Labconco IQ/OQ Documentation

Description

• Comprehensive IQ/OQ Qualification Documentation – The Pure2 Isolator IQ/OQ Qualification document provides a thorough and structured approach to verifying system installation and operational performance, ensuring compliance with industry standards and regulatory requirements.
• Installation Qualification (IQ) Protocols -Covers all necessary checks to confirm proper installation, including verification of system components, utility connections, software configuration, and adherence to manufacturer specifications.
• Operational Qualification (OQ) Protocols - Outlines systematic testing procedures to validate the isolator's functionality under normal operating conditions, ensuring all key parameters perform within specified limits.
• Detailed Testing Procedures - Includes step-by-step methodologies to assess critical performance aspects such as airflow dynamics, pressure control, leak integrity, and system alarms.

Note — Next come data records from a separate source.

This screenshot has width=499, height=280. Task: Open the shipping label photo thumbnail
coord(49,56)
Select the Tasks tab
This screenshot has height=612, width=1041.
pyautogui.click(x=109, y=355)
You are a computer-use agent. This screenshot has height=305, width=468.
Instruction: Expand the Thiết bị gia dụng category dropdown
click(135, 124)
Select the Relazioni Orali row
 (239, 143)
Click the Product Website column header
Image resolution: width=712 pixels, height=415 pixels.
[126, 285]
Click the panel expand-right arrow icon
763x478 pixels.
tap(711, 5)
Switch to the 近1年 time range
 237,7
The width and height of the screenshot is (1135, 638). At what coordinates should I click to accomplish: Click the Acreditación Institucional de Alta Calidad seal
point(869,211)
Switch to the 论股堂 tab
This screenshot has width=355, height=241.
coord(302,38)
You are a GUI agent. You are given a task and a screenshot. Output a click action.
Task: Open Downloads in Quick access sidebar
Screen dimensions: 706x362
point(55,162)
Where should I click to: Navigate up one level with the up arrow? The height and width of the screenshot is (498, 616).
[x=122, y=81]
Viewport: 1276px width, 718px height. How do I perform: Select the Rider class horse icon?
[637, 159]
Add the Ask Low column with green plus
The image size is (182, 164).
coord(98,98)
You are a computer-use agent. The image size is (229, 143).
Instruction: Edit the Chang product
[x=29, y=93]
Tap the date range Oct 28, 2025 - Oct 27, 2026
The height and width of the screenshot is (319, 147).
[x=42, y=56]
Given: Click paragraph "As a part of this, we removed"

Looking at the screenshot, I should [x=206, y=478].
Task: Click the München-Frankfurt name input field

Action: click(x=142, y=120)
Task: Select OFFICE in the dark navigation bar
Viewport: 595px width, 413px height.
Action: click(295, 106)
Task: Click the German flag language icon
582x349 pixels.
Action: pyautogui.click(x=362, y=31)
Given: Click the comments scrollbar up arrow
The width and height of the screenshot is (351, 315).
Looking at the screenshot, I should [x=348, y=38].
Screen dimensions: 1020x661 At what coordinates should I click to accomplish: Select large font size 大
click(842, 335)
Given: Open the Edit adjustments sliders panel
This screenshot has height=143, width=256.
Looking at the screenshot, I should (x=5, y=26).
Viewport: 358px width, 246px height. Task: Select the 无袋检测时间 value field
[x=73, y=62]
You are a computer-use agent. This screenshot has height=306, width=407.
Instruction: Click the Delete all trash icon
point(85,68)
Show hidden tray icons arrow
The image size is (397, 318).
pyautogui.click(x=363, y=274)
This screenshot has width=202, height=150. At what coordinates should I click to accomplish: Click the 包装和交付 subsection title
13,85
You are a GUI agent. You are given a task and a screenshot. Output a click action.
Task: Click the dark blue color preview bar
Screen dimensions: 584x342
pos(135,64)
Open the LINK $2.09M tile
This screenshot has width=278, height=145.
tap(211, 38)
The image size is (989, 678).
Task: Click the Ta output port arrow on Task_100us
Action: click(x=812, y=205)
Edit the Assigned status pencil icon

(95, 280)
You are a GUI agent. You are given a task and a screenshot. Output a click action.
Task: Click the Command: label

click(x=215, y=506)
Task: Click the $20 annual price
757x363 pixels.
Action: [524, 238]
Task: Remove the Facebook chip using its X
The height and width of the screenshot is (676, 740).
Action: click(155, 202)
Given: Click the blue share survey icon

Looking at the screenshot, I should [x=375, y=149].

• Extensive Documentation Requirements - Provides structured templates and forms to record qualification results, ensuring a standardized and auditable process.
• Clear Acceptance Criteria - Establishes measurable pass/fail benchmarks for each qualification test, allowing for objective evaluation of compliance.
• Traceability and Regulatory Compliance -; Designed to align with global regulatory requirements, supporting compliance with GMP (Good Manufacturing Practice), ISO 14644-7, and other applicable standards.
• System Verification and Functional Testing - Ensures that all critical subsystems, including ventilation, decontamination, and control interfaces, perform reliably within defined specifications.
• Risk Mitigation and Process Validation - Helps identify potential risks related to system operation and provides structured guidance for corrective actions if deviations are observed.
• Supporting Documentation for Audits - Generates detailed records that facilitate regulatory audits and inspections, demonstrating compliance with qualification requirements.
• Customizable Protocols - Allows for adaptation to specific user requirements, ensuring flexibility in validation processes while maintaining adherence to regulatory guidelines.
• Essential for GMP-Validated Environments -; A critical tool for pharmaceutical, biotechnology, and healthcare facilities that require validated isolator performance to support sterile manufacturing and research applications.
• Comprehensive Training and User Guidance - Includes instructional materials and guidelines to assist personnel in properly executing qualification protocols and maintaining compliance.